Tuesday, May 24, 2005

Best of the Web today sets us straight on the flushability of the Moslem holy book.

Fake and Inaccurate

Newsweek has followed up its retracted story alleging that U.S. servicemen had flushed a Koran down the toilet at Guantanamo Bay. It turns out that there is a record of Koran-flushing, but it wasn't Americans who did it:
In three cases, detainees tried to stuff pages from their Qur'ans down their toilets, according to the Defense Department's account of what is in the guards' reports. . . . Prison commanders concluded that certain hard-core prisoners would try to agitate the other detainees by alleging disrespect for Muslim articles of faith.
And what about "abuse" of the Koran by soldiers? Well, here's what Newsweek was able to document:
In fewer than a dozen log entries from the 31,000 documents reviewed so far, said [Pentagon spokesman Lawrence] Di Rita, there is a mention of detainees' complaining that guards or interrogators mishandled their Qur'ans. In one case, a female guard allegedly knocked a Qur'an from its pouch onto the detainee's bed. In another alleged case, said Di Rita, detainees became upset after two MPs [military policemen], looking for contraband, felt the pouch containing a prisoner's Qur'an. While questioning a detainee, an interrogator allegedly put a Qur'an on top of a TV set, took it off when the detainee complained, then put it back on. In another alleged instance, guards somehow sprayed water on a detainee's Qur'an.
That's it.

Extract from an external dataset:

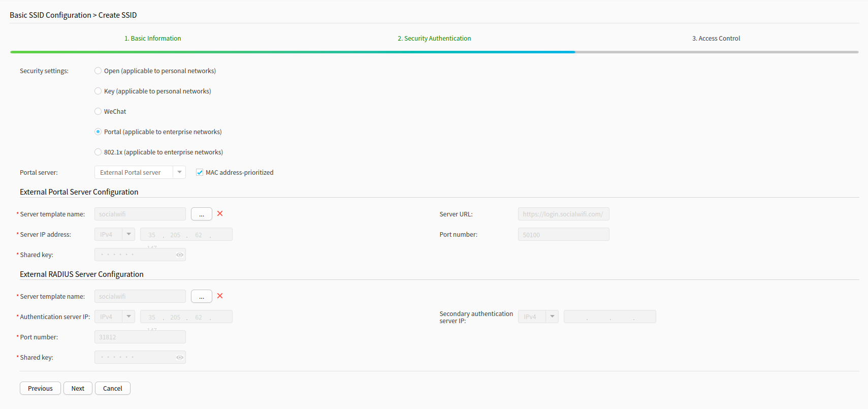Expand Server IP address IPv4 dropdown
The height and width of the screenshot is (409, 868).
pyautogui.click(x=128, y=235)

What's more, after a December 2002 incident in which "a guard inadvertently knocked a Qur'an from its pouch onto the floor," the Guantanamo commanders "issued precise rules to respect the 'cultural dignity of the Koran thereby reducing the friction over the searching of the Korans.' "
So assuming Newsweek has the story right this time--and you can bet they were extra careful--it's clear that those journalists who defended the original report as "fake but accurate" were only showing their own deep prejudice against the U.S. military.
In a defense of Newsweek just out in The New Yorker, Hendrik Hertzberg concludes by warning of the danger that "we'll lose sight of what we're fighting for, and, little by little, become the mirror of what we're fighting against." Isn't that precisely what's happened to the press, as it has lost sight of accuracy in the pursuit of a political agenda?